The implication for graph querying is that a large, unfiltered graph dump in the context does not just waste tokens -- it actively degrades reasoning. An LLM handed a serialized subgraph of three hundred nodes will not reliably find the relevant dozen. The relevant nodes, wherever they happen to fall in the serialization, are just as likely to land in the dead zone as not. Giving the model more context is not the answer. Giving it the right context is.
The Memory Hierarchy Analogy¶
Computer architects confronted a version of this problem sixty years ago.
In the 1960s, RAM was expensive and scarce. The gap between the speed of the processor and the speed of available memory was already large and growing. The naive approach -- treat all memory equally, fetch whatever you need when you need it -- didn't work at scale. Programs needed more memory than could be kept fast, and fetching from slow storage on every access made the processor sit idle.
The solution was the cache hierarchy: a small amount of very fast memory close to the processor, a larger amount of slower memory behind it, and backing storage behind that. The key insight was that programs don't access memory randomly -- they have locality. The data a program needs right now is probably near the data it needed a moment ago. Keep the working set in fast memory, page everything else out, and performance improves dramatically.
Peter Denning formalized this in 1968 with working set theory. [@denning1968working] The working set of a process at any moment is the set of memory pages it has accessed recently -- the minimum it needs in fast memory to run efficiently. The question cache architects asked was not "how much memory can we provide?" but "what does this process actually need right now?"
The analogy to LLM context is exact. The context window is fast memory -- expensive per token, finite, and the place where reasoning actually happens. Backing storage is the graph: vast, slow to query, and mostly irrelevant to any given question. The design question is not "how much of the graph can we fit in context?" but "what does the model actually need right now to answer this question?"

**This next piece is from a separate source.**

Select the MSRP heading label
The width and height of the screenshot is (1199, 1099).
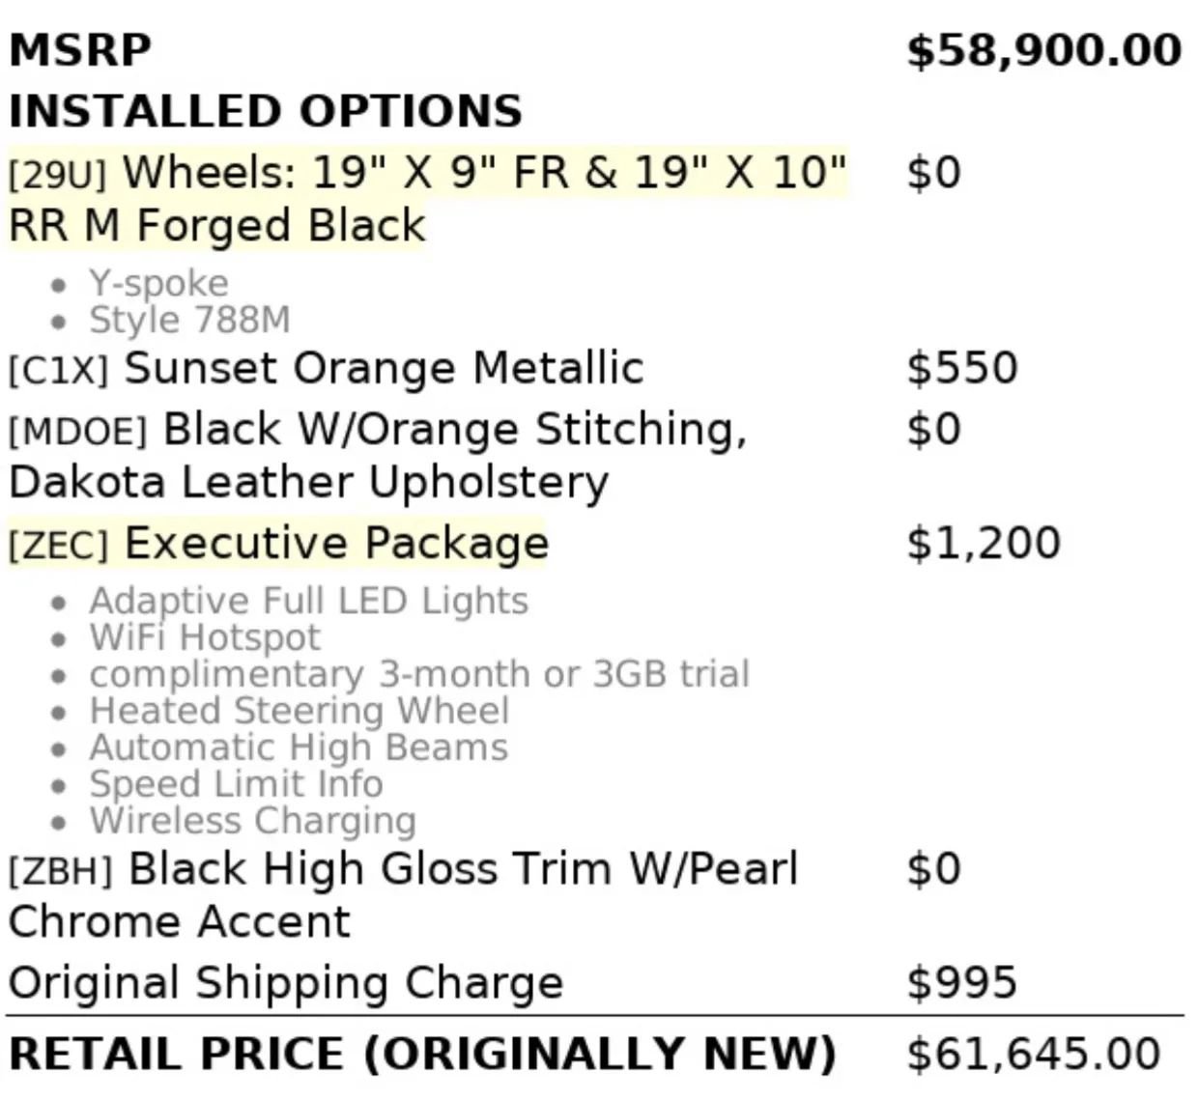pos(80,50)
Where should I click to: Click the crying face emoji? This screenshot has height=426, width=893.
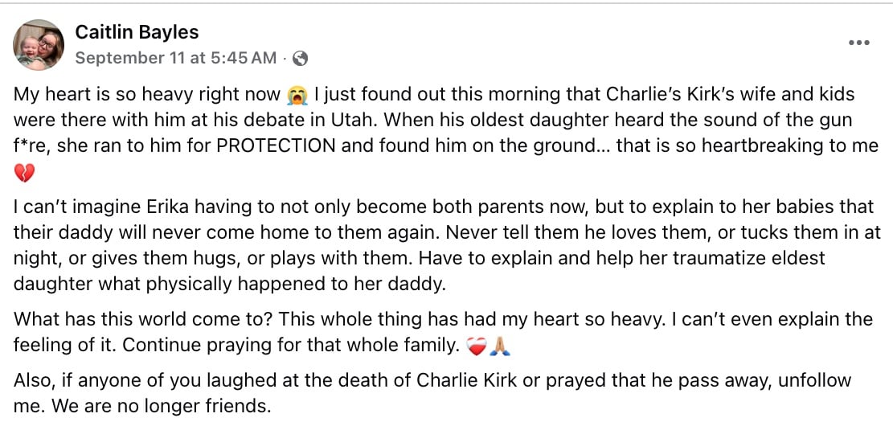click(297, 95)
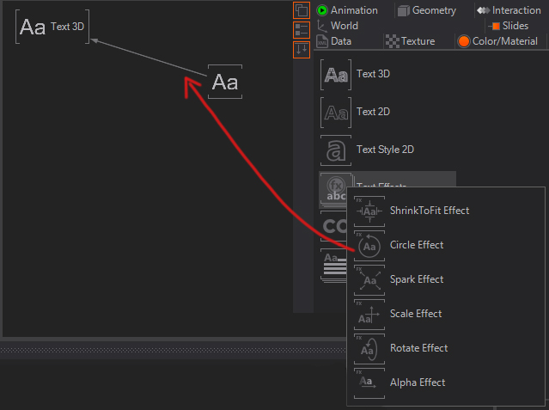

BFS-QL's answer, developed in detail in Chapter 3, is a working-set-aware data structure: topology always present so the model can navigate, full metadata only where the cost is justified. The context window stays manageable. The reasoning stays accurate. The graph stays accessible.
Why the Interface Is the Problem¶
Returning to the teams that ran into trouble with production Graph RAG deployments: the failure mode wasn't that their graphs were bad, or that their models were too weak, or that knowledge graphs are fundamentally unsuitable for LLM reasoning. The failure mode was the interface. They were asking language models to use tools designed for human authors, under constraints those tools were never designed to respect.
SPARQL is a powerful and well-designed query language. It was built to let human experts express precise, complex queries against RDF graphs. It rewards deep familiarity with the schema, careful attention to prefix namespaces, and an understanding of how the underlying store evaluates queries. These are things human experts acquire over time. They are not things a language model can reliably produce on demand, cold, against an unfamiliar graph, in the middle of a conversation.
Cypher has similar properties for property graphs. Expressive, powerful, designed for human authors.
The failure modes -- hallucinated predicates, wrong prefixes, syntactically valid but semantically empty queries -- are not bugs that better prompting fixes. They are predictable consequences of asking a model to generate a precise formal language it has seen only in training, against a schema it doesn't know, without feedback. The interface is not designed for this use case.
The rest of Part I examines the natural alternatives and why they fall short. Chapter 2 takes SPARQL and RAG in turn. Chapter 3 proposes a different starting point -- one that fits how language models actually reason, respects the context window as a constrained resource, and makes the graph accessible without asking the model to be something it isn't.